Recuerdo con exactitud el
día en que decidí que tenía que leer a Stendhal. Fue en la primera
mañana de mi único viaje a París. Corría mayo de 2005. Habíamos
subido hasta el Sacre Coeur para admirar las impresionantes vistas de
la ciudad. Después, justo antes de abandonar las cercanías del
barrrio de Montmartre, fuimos a visitar su cementerio y allí me
encontré con la tumba de Stendhal, uno de esos muchos escritores a
los que se supone que hay que tenerles un gran respeto y que yo,
siempre tardío en todas las lides de la literatura, no había leído.
Recuerdo haber sentido cierta rabia por mi falta de disciplina en la
lectura. No recuerdo haberme impresionado por el epitafio“Scrisse,
amò, visse”, pero es
casi seguro que aquella experiencia fue el impulso que me llevó a
visitar la librería en cuanto llegué a Huelva y comprar Rojo
y Negro en la
edición de Cátedra Letras Universales (una editorial en la que
siempre confío para estos títulos y, en la que sin embargo, estoy
descubriendo últimamente más erratas y descuidos de traducción de
los que se le supone por nombre). El libro sufrió un largo olvido
hasta que, en septiembre, lo puse en orden de prioridad. Y esos son
los antecedentes que me hacen venir hoy a defender, una vez más la
lectura de los clásicos. Rojo y Negro
es uno de esos libros que pertenece al estilo que algún crítico ha
denominado realismo romántico. No se puede negar el trasfondo
histórico realista que impregna toda la novela. Está llena de
referencias a acontecimientos sucedidos a partir de 1830 en Francia.

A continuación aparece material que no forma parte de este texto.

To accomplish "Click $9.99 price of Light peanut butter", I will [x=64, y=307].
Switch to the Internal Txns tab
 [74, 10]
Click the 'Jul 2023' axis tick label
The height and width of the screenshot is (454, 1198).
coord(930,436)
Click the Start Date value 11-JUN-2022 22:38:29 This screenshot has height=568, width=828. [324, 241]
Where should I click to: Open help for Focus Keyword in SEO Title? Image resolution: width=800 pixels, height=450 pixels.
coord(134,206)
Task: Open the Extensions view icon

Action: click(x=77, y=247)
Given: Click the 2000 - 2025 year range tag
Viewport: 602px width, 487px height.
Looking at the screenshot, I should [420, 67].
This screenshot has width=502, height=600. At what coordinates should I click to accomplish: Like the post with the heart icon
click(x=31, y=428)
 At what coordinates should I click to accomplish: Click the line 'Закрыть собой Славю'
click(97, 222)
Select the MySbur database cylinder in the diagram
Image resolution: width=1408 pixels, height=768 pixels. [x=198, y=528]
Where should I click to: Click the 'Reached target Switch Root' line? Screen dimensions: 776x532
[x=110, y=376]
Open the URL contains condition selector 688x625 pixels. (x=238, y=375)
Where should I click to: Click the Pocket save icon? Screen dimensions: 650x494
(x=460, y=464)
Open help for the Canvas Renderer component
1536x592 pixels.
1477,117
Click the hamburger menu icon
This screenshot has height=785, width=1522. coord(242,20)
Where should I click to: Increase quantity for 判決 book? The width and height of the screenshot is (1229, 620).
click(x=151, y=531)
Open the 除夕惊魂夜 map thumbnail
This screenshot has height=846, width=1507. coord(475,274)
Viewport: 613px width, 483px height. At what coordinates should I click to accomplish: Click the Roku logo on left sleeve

Es tan grande el componente de crónica que, a veces, toman los
acontecimientos históricos del decorado donde se desarrolla la
acción que el propio autor adopta precauciones ocultado
deliberadamente ciertos nombres detrás de misteriosos puntos
suspensivos e, incluso, advirtiendo antes del comienzo del primer
capítulo, en una nota previa, que la novela fue escrita en 1827, lo
que hace que se genere una larga secuencia de contradicciones. Pero
no puede condenarse por ello esta obra, porque olvidaríamos que lo
decisivo su carácter romático, el comportamiento visceral y altivo
de su protagonista, el destino trágico que se adivina en esta clase
de héroes. Rojo y Negro
cuenta la historia de Julien Sorel, el hijo de un modesto carpintero,
que gracias a su inteligencia y poderosa memoria consigue medrar y
comenzar una carrera de ascensión social y política que le llevará
desde su pequeño pueblo hasta el París de las grandes intrigas
políticas y palaciegas. Sorel es el típico héroe romántico que
reafirma su libertad frente al mundo y se enfrenta a la estructura
social que admira su talento, pero desdeña su bajo origen familiar.
Su fervor en el odio a la clase alta, que le utiliza o le humilla a
conveniencia, se canaliza a través de una desmedida ambición y de
un carácter frío que intenta ocultar cualquier atisbo de debilidad
emocional ante quienes percibe como enemigos. No cuenta Sorel con
que, en mitad de esta lucha por alcanzar la cumbre social, conocerá
el amor por dos veces y esto será lo que acabe por configurar su
destino y guiar su toma de decisiones. Resulta especialmente
interesante la distinción entre dos tipos de amor, encarnados en
cada una de las dos amantes del héroe: el amor verdadero, sencillo y
espontáneo, frente al amor borracho de orgullo y sediento de
posesión. En común tienen ambos la poca conveniencia social de
tales relaciones y no quiero desvelar nada más al lector. No sé si
ha notado mucho, pero no es Rojo y Negro,
precisamente, una de las lecturas que más haya disfrutado, ni en su
vertiente de clásico, ni como novela en sí misma. Sin embargo, como
dije al comienzo de la columna, vengo una vez más a defender los
clásicos. Soy consciemte de que la calidad de un libro puede
percibirse por encima del gusto literario personal y, sinceramente,
no tengo la sensación de haber perdido el tiempo, a pesar de que se
trata de una lectura de las que se arrastra durante algunos meses. Al
contrario, me alegro de haberme obligado. Aquellos libros que más se
acercan al gusto personal, antes o después, se acaba por leerlos.
Haberme obligado a leer Rojo y Negro
me da la perspectiva de situarme ante una ficción que ha sido leída
por innumerables lectores desde su publicación en 1831 y, como me
planteaba mi amigo Antonio Martín, hace unos días ¿a qué inmensa
cantidad de libros habrá servido como influencia el relato de la
ascención y caída del joven Julien Sorel? Merece la pena pensarlo.